REQUIREMENT ▸ Rewrite the records below so that each "Screen dimensions" becomes "Display size", and leave everything else unchanged.

[Element and text location records]
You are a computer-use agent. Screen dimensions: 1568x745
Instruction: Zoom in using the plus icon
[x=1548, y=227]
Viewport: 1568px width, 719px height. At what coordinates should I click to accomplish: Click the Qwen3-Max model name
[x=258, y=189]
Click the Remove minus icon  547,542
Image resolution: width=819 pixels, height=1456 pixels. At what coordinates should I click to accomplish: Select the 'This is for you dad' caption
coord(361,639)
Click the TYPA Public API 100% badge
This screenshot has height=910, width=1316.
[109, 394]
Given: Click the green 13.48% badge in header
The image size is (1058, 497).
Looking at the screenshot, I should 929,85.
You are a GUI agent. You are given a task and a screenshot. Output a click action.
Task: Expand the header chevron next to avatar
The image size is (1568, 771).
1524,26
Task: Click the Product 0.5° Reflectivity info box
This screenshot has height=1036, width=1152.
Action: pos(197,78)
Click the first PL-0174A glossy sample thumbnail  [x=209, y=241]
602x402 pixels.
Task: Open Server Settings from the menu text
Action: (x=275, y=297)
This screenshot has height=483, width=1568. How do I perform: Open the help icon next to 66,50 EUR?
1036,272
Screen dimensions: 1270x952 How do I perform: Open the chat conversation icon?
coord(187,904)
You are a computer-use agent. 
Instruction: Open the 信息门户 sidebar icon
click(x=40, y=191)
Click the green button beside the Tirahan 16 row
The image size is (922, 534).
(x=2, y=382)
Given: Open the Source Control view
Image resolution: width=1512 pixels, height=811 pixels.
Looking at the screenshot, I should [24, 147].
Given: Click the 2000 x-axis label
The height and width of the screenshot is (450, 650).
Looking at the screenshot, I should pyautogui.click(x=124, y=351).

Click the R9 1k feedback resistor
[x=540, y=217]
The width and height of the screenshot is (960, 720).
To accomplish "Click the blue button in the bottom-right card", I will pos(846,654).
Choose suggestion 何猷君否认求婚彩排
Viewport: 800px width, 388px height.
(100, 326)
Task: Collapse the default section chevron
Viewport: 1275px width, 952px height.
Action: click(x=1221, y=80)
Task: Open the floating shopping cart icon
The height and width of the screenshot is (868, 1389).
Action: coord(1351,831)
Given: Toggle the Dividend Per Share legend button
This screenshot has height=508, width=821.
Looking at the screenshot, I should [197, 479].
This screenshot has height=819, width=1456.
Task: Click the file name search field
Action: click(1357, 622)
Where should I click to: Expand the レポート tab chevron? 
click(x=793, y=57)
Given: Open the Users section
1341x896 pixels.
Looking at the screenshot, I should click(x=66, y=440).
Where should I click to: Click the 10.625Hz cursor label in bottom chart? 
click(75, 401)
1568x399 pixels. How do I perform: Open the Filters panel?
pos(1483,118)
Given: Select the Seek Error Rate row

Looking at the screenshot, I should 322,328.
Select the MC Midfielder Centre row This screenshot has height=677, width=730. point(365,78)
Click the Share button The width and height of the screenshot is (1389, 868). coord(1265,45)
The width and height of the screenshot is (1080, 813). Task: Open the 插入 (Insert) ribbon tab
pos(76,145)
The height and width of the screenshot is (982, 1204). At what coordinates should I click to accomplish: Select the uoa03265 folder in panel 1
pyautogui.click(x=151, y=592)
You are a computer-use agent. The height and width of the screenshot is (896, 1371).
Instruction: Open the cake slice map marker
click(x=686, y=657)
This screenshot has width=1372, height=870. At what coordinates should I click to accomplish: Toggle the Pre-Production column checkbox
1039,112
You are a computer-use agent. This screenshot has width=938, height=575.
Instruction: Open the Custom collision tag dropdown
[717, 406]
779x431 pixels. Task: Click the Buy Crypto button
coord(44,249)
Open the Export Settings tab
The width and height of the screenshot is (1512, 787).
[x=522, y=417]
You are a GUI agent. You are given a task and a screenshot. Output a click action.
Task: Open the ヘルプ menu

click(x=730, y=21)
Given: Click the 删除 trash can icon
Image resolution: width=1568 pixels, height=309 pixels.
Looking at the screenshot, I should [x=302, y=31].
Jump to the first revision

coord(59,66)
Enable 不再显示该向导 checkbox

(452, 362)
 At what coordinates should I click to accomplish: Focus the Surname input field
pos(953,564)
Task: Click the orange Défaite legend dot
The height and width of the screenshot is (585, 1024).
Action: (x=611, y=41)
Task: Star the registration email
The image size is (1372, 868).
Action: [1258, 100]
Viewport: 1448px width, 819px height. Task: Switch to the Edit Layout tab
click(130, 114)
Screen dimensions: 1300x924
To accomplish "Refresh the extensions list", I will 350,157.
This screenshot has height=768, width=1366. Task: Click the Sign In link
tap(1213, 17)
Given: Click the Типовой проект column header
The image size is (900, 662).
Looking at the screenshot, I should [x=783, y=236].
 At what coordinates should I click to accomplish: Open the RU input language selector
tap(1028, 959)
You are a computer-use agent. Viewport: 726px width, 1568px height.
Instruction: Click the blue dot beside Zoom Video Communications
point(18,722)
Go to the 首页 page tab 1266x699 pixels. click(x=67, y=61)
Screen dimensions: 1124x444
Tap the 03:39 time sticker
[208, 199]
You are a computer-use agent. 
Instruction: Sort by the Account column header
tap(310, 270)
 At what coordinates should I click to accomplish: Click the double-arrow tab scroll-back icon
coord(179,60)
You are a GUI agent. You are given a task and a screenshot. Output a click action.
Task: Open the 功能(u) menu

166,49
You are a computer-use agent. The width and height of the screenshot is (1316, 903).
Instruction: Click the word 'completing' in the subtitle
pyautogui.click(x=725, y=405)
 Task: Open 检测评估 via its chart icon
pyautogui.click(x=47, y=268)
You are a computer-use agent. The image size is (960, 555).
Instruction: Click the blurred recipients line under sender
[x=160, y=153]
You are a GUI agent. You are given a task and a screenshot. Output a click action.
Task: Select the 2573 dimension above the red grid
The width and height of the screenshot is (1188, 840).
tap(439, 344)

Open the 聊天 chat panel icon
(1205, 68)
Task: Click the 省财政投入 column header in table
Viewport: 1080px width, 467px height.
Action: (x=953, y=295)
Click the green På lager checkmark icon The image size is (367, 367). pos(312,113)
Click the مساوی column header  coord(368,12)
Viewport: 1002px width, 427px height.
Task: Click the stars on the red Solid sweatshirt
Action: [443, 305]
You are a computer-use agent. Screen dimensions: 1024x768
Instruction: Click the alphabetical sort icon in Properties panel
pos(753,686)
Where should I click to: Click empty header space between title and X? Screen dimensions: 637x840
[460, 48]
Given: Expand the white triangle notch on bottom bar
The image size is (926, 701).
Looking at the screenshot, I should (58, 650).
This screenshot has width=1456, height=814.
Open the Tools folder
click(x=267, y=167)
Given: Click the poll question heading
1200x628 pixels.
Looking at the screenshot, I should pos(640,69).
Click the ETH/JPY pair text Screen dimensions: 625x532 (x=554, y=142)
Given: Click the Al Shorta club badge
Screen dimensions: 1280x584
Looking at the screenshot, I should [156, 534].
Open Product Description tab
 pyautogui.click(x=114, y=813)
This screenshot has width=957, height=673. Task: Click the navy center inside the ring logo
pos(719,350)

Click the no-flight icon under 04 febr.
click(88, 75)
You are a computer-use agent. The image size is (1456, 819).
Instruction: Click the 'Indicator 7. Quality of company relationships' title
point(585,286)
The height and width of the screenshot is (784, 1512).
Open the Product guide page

TASK OUTPUT ▸
You are a computer-use agent. Display size: 1568x745
Instruction: Zoom in using the plus icon
[x=1548, y=227]
Viewport: 1568px width, 719px height. At what coordinates should I click to accomplish: Click the Qwen3-Max model name
[x=258, y=189]
Click the Remove minus icon  547,542
Image resolution: width=819 pixels, height=1456 pixels. At what coordinates should I click to accomplish: Select the 'This is for you dad' caption
coord(361,639)
Click the TYPA Public API 100% badge
This screenshot has height=910, width=1316.
[109, 394]
Given: Click the green 13.48% badge in header
The image size is (1058, 497).
Looking at the screenshot, I should 929,85.
You are a GUI agent. You are given a task and a screenshot. Output a click action.
Task: Expand the header chevron next to avatar
The image size is (1568, 771).
1524,26
Task: Click the Product 0.5° Reflectivity info box
This screenshot has height=1036, width=1152.
Action: pos(197,78)
Click the first PL-0174A glossy sample thumbnail  [x=209, y=241]
602x402 pixels.
Task: Open Server Settings from the menu text
Action: (x=275, y=297)
This screenshot has height=483, width=1568. How do I perform: Open the help icon next to 66,50 EUR?
1036,272
Display size: 1270x952 How do I perform: Open the chat conversation icon?
coord(187,904)
You are a computer-use agent. 
Instruction: Open the 信息门户 sidebar icon
click(x=40, y=191)
Click the green button beside the Tirahan 16 row
The image size is (922, 534).
(x=2, y=382)
Given: Open the Source Control view
Image resolution: width=1512 pixels, height=811 pixels.
Looking at the screenshot, I should [24, 147].
Given: Click the 2000 x-axis label
The height and width of the screenshot is (450, 650).
Looking at the screenshot, I should pyautogui.click(x=124, y=351).

Click the R9 1k feedback resistor
[x=540, y=217]
The width and height of the screenshot is (960, 720).
To accomplish "Click the blue button in the bottom-right card", I will pos(846,654).
Choose suggestion 何猷君否认求婚彩排
Viewport: 800px width, 388px height.
(100, 326)
Task: Collapse the default section chevron
Viewport: 1275px width, 952px height.
Action: click(x=1221, y=80)
Task: Open the floating shopping cart icon
The height and width of the screenshot is (868, 1389).
Action: coord(1351,831)
Given: Toggle the Dividend Per Share legend button
This screenshot has height=508, width=821.
Looking at the screenshot, I should [197, 479].
This screenshot has height=819, width=1456.
Task: Click the file name search field
Action: click(1357, 622)
Where should I click to: Expand the レポート tab chevron? 
click(x=793, y=57)
Given: Open the Users section
1341x896 pixels.
Looking at the screenshot, I should click(x=66, y=440).
Where should I click to: Click the 10.625Hz cursor label in bottom chart? 
click(75, 401)
1568x399 pixels. How do I perform: Open the Filters panel?
pos(1483,118)
Given: Select the Seek Error Rate row

Looking at the screenshot, I should 322,328.
Select the MC Midfielder Centre row This screenshot has height=677, width=730. point(365,78)
Click the Share button The width and height of the screenshot is (1389, 868). coord(1265,45)
The width and height of the screenshot is (1080, 813). Task: Open the 插入 (Insert) ribbon tab
pos(76,145)
The height and width of the screenshot is (982, 1204). At what coordinates should I click to accomplish: Select the uoa03265 folder in panel 1
pyautogui.click(x=151, y=592)
You are a computer-use agent. The height and width of the screenshot is (896, 1371).
Instruction: Open the cake slice map marker
click(x=686, y=657)
This screenshot has width=1372, height=870. At what coordinates should I click to accomplish: Toggle the Pre-Production column checkbox
1039,112
You are a computer-use agent. This screenshot has width=938, height=575.
Instruction: Open the Custom collision tag dropdown
[717, 406]
779x431 pixels. Task: Click the Buy Crypto button
coord(44,249)
Open the Export Settings tab
The width and height of the screenshot is (1512, 787).
[x=522, y=417]
You are a GUI agent. You are given a task and a screenshot. Output a click action.
Task: Open the ヘルプ menu

click(x=730, y=21)
Given: Click the 删除 trash can icon
Image resolution: width=1568 pixels, height=309 pixels.
Looking at the screenshot, I should [x=302, y=31].
Jump to the first revision

coord(59,66)
Enable 不再显示该向导 checkbox

(452, 362)
 At what coordinates should I click to accomplish: Focus the Surname input field
pos(953,564)
Task: Click the orange Défaite legend dot
The height and width of the screenshot is (585, 1024).
Action: (x=611, y=41)
Task: Star the registration email
The image size is (1372, 868).
Action: [1258, 100]
Viewport: 1448px width, 819px height. Task: Switch to the Edit Layout tab
click(130, 114)
Display size: 1300x924
To accomplish "Refresh the extensions list", I will 350,157.
This screenshot has height=768, width=1366. Task: Click the Sign In link
tap(1213, 17)
Given: Click the Типовой проект column header
The image size is (900, 662).
Looking at the screenshot, I should [x=783, y=236].
 At what coordinates should I click to accomplish: Open the RU input language selector
tap(1028, 959)
You are a computer-use agent. Viewport: 726px width, 1568px height.
Instruction: Click the blue dot beside Zoom Video Communications
point(18,722)
Go to the 首页 page tab 1266x699 pixels. click(x=67, y=61)
Display size: 1124x444
Tap the 03:39 time sticker
[208, 199]
You are a computer-use agent. 
Instruction: Sort by the Account column header
tap(310, 270)
 At what coordinates should I click to accomplish: Click the double-arrow tab scroll-back icon
coord(179,60)
You are a GUI agent. You are given a task and a screenshot. Output a click action.
Task: Open the 功能(u) menu

166,49
You are a computer-use agent. The width and height of the screenshot is (1316, 903).
Instruction: Click the word 'completing' in the subtitle
pyautogui.click(x=725, y=405)
 Task: Open 检测评估 via its chart icon
pyautogui.click(x=47, y=268)
You are a computer-use agent. The image size is (960, 555).
Instruction: Click the blurred recipients line under sender
[x=160, y=153]
You are a GUI agent. You are given a task and a screenshot. Output a click action.
Task: Select the 2573 dimension above the red grid
The width and height of the screenshot is (1188, 840).
tap(439, 344)

Open the 聊天 chat panel icon
(1205, 68)
Task: Click the 省财政投入 column header in table
Viewport: 1080px width, 467px height.
Action: (x=953, y=295)
Click the green På lager checkmark icon The image size is (367, 367). pos(312,113)
Click the مساوی column header  coord(368,12)
Viewport: 1002px width, 427px height.
Task: Click the stars on the red Solid sweatshirt
Action: [443, 305]
You are a computer-use agent. Display size: 1024x768
Instruction: Click the alphabetical sort icon in Properties panel
pos(753,686)
Where should I click to: Click empty header space between title and X? Display size: 637x840
[460, 48]
Given: Expand the white triangle notch on bottom bar
The image size is (926, 701).
Looking at the screenshot, I should (58, 650).
This screenshot has width=1456, height=814.
Open the Tools folder
click(x=267, y=167)
Given: Click the poll question heading
1200x628 pixels.
Looking at the screenshot, I should pos(640,69).
Click the ETH/JPY pair text Display size: 625x532 (x=554, y=142)
Given: Click the Al Shorta club badge
Display size: 1280x584
Looking at the screenshot, I should [156, 534].
Open Product Description tab
 pyautogui.click(x=114, y=813)
This screenshot has width=957, height=673. Task: Click the navy center inside the ring logo
pos(719,350)

Click the no-flight icon under 04 febr.
click(88, 75)
You are a computer-use agent. The image size is (1456, 819).
Instruction: Click the 'Indicator 7. Quality of company relationships' title
point(585,286)
The height and width of the screenshot is (784, 1512).
Open the Product guide page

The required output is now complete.